Using thm.13 on pg.374 in Royden and Fitzpatrick "Real analysis" fourth edition.

Question

I was trying to prove that $\nu$ is countably additive in the following question:

Let $f$ be a nonnegative function on a measure space $(X, \mathfrak{M}, \mu)$ and suppose that $f$ is integrable with respect to $\mu$. for each $E \in \mathfrak{M}$ define $$\nu(E) = \int_{E} f d\mu.$$ Prove that $\nu$ is a measure on $\mathfrak{M}.$

But in order to use thm.13 on pg.374 in Royden and Fitzpatrick "Real analysis" fourth edition, I must have a measure space $(X, \mathfrak{M}, \mu)$ but what I am trying to prove the countable additivity for is $E \in \mathfrak{M}$ and not $X$ itself, does this matters?
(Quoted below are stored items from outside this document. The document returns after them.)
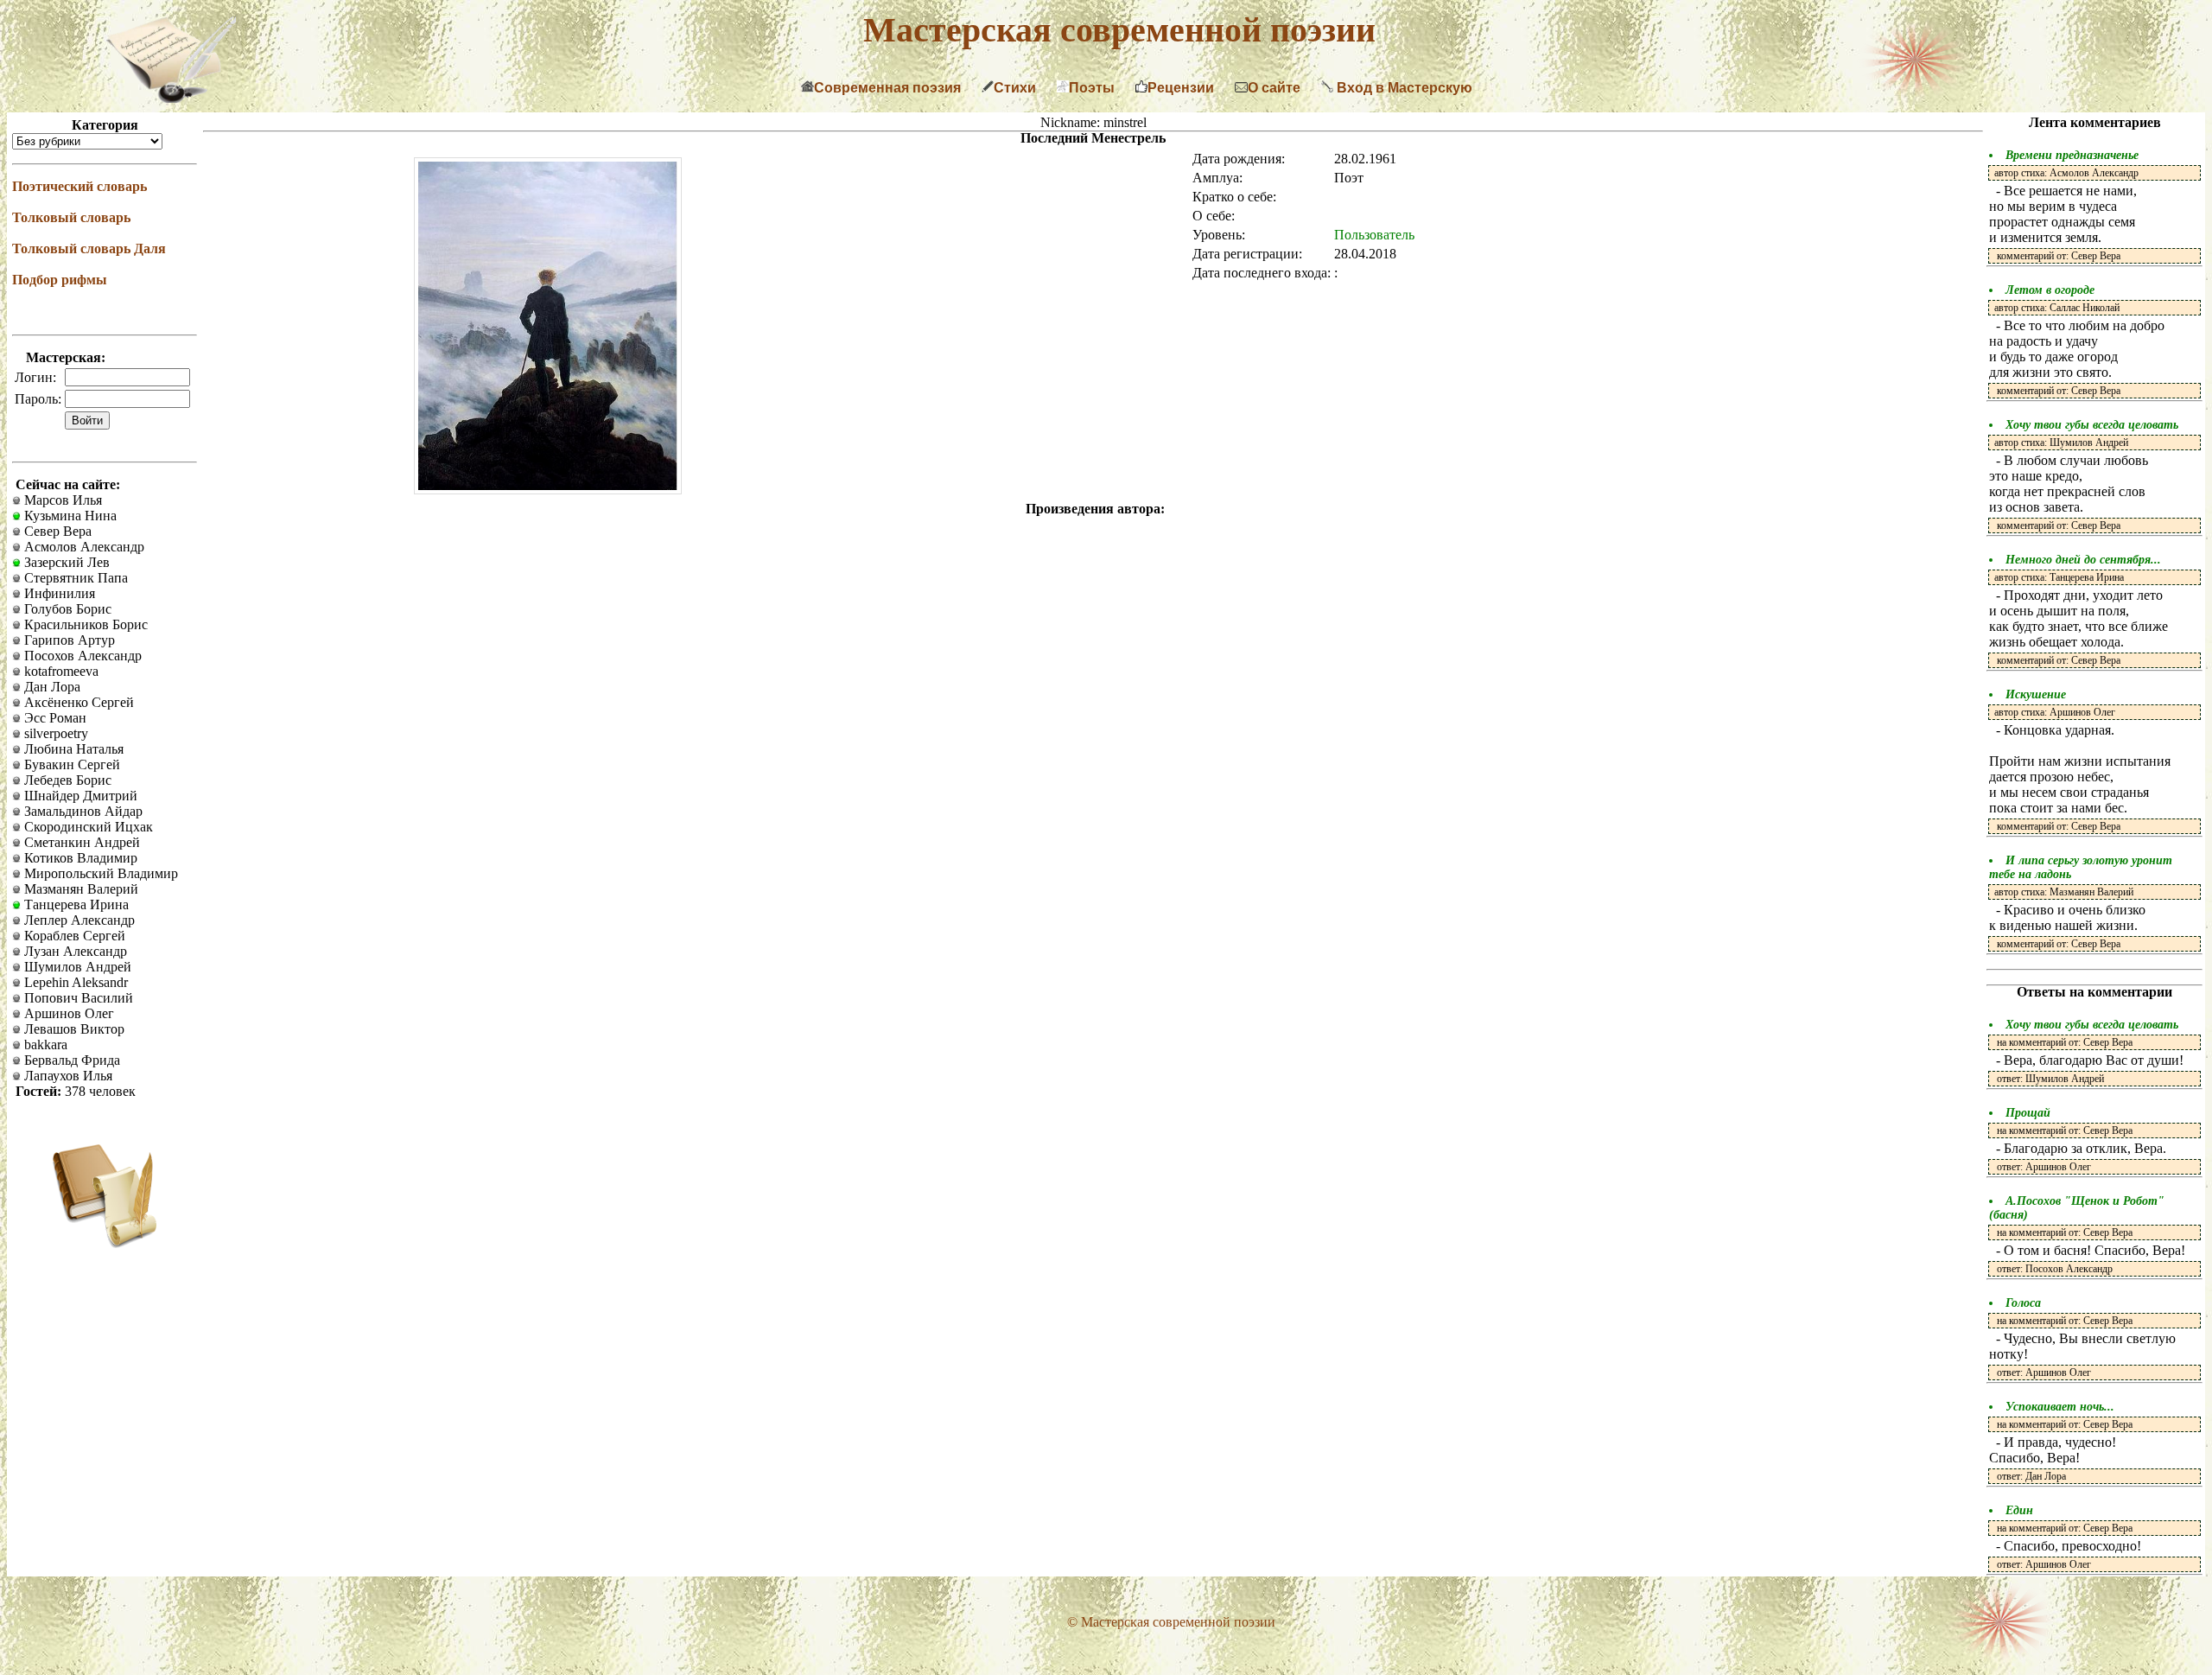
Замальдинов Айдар (82, 811)
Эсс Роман (53, 717)
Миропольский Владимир (99, 873)
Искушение (2035, 694)
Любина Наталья (72, 749)
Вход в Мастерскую (1402, 87)
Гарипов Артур (68, 640)
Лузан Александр (74, 951)
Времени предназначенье (2072, 155)
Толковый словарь (71, 217)
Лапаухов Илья (66, 1075)
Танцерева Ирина (75, 904)
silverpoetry (54, 733)
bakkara (44, 1044)
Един (2019, 1510)
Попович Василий (77, 997)
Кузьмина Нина (69, 515)
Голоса (2023, 1302)
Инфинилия (58, 593)
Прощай (2027, 1112)
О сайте (1274, 87)
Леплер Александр (78, 920)
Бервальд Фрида (70, 1060)
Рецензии (1180, 87)
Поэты (1092, 87)
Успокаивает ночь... (2059, 1406)
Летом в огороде (2049, 289)
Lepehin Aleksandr (74, 982)
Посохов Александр (81, 655)
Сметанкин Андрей (80, 842)
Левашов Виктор (72, 1029)
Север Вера (56, 531)
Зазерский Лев (65, 562)
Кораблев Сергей (73, 935)
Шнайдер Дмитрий (79, 795)
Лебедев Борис (66, 780)
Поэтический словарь (79, 186)
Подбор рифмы (59, 279)
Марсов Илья (61, 500)
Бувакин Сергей (70, 764)
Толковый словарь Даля (89, 248)
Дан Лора (50, 686)
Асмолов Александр (82, 546)
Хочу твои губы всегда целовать (2091, 424)
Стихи (1015, 87)
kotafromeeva (60, 671)
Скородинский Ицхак (87, 826)
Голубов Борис (66, 609)
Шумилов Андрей (76, 966)
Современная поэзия (887, 87)
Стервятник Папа (74, 577)
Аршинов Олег (67, 1013)
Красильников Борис (84, 624)
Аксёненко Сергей (77, 702)
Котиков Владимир (79, 857)
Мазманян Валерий (79, 889)
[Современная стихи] (171, 98)
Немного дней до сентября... (2083, 559)
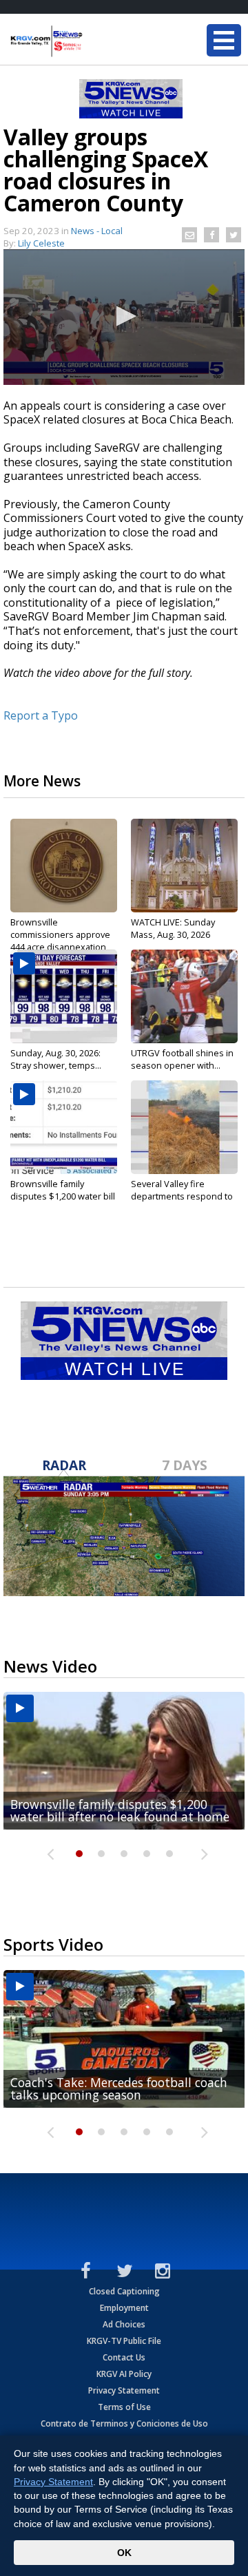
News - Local (97, 230)
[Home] (93, 41)
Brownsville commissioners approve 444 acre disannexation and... (60, 940)
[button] (124, 316)
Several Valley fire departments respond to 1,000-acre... (182, 1196)
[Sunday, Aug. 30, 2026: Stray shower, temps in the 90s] (63, 996)
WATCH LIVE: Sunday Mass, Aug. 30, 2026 (173, 928)
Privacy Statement (124, 2390)
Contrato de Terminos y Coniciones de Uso (124, 2423)
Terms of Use (124, 2407)
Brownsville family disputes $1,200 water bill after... (62, 1196)
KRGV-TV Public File (124, 2341)
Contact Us (124, 2357)
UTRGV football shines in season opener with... (182, 1059)
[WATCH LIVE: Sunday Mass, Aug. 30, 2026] (184, 865)
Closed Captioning (124, 2291)
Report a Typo (40, 715)
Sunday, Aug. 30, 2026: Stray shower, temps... (55, 1059)
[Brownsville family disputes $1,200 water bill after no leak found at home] (63, 1127)
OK (124, 2552)
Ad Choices (124, 2324)
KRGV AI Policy (124, 2374)
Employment (124, 2308)
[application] (124, 317)
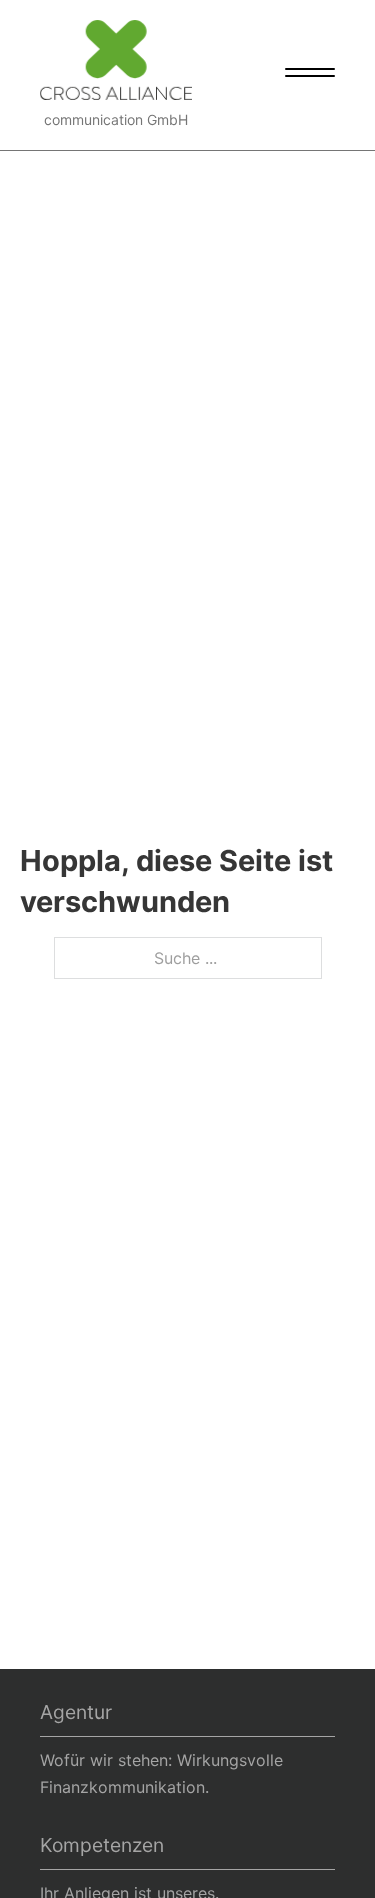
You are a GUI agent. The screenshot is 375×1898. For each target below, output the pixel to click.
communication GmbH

More precisely, my question is, if $(X, \mathfrak{M}, \mu)$ is a measure space, does this means that $(E, \mathfrak{M}, \mu)$ is a measure space? could anyone clarify this for me please?

Theorem 13 picture:

Answer 1

If you have $E=\bigcup_nE_n$ where $E_n\in\mathcal{M}$ you can use this result to prove countable additivity. First, the typical trick to express as an integral over the whole space, $$ \nu(E)=\int_Efd\mu=\int_Xf\chi_Ed\mu. $$ Next, it is clear that $X=E^c\cup E=E^c\cup\bigcup_nE_n$. Using the theorem, $$ \nu(E)=\int_{E^c}f\chi_Ed\mu+\sum_n\int_{E_n}f\chi_Ed\mu=0+\sum_n\int_{E_n}fd\mu=\sum_n\nu(E_n). $$ Since $f\ge 0$ $\mu$-a.e., $\nu(E)\ge 0$ for all $E\in\mathcal{M}$, so $\nu$ is a measure.